Я бываю в Казани в гостях у мамы. У неё на кухне есть приёмничек, он постоянно включен и большую часть времени там татарские программы с песнями. У меня сложилось такое ощущение, что поют два человека – он и она. Кто они такие – непонятно. Они – безликие. Причём, все почему-то поют под баян. Ещё было ощущение, что все фонограммы пишутся в одной студии.
Но в Казани есть очень образованные и талантливые музыканты. Например, Радик Салимов, он ученик Рашида Калимуллина. Радик очень талантливый симфонист. Недавно мы с ним закончили работу над моим альбомом «Жемчужины татарской музыки».
– Вы общаетесь с певцами своего поколения?
– Крайне редко, практически нет, разве если встречаемся на сборных концертах.
– Какие ощущения у вас остались от эстрады вашей молодости?
– Это были замечательные годы. У меня остались только тёплые чувства к ним. Тогда всё было по-настоящему – и песни, и чувства.
– Сейчас всё настолько фальшиво?
– Время накладывает свой отпечаток на жизнь и на людей.
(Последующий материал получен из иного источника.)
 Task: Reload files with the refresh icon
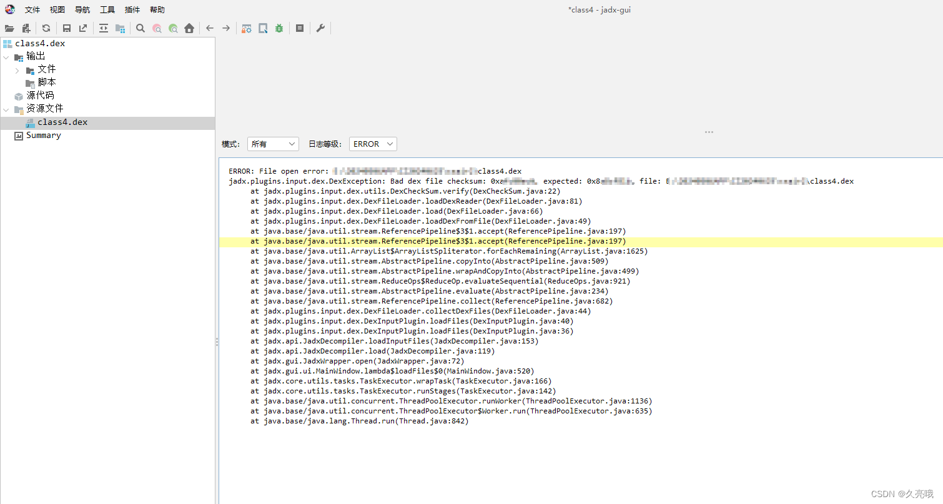[x=46, y=27]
Суета, темп мегаполиса… Как-то раз мама сказала мне, что не замечает, как проходит день. Я тоже стал это замечать. В детстве всё было по-другому: лето казалось долгим, и я с нетерпением ждал осени, начала учёбы в школе. А сейчас нет времени даже чтобы позвонить друзьям по мобильному телефону. И ещё – тогда мы были более открытыми, чем сейчас.
– У творческих людей друзья, как правило, не из творческой среды. У вас так же?
– Абсолютно. Среди вокалистов у меня друзей нет. Один мой близкий друг работает врачом, а другие, те, которые из юности, – художники, архитекторы.
Знаете, есть так называемые тусовки. Как же на них всё неискренне! На них тебя могут обнять, поцеловать, назвать «самым лучшим своим другом», но всё это – фальшь. Ещё могут спросить «Как твои дела?», ты начинаешь рассказывать, а тот, кто тебя спросил, смотрит куда-то в сторону, вдруг он уже кому-то другому кричит «Привет!», обнимая тебя за плечо, а потом, смотря мимо тебя: «Так что ты говорил? Как у тебя дела?»
– Зачем же вы ходите на них тогда?
– Я ненавижу такие тусовки, и хожу на них только по необходимости, если меня приглашают как артиста. Я могу прийти и просто побыть, ничего не петь. Но ходить на тусовки только за тем, чтобы заметили, не могу. Те, кто ходит для этого, своего добиваются – их замечают, их приглашают на концерты. Потом они встречают меня и говорят: «А чего ты пропал? Тут такой концерт был! Надо было тебя пригласить. Надо было… Эх, забыли про тебя».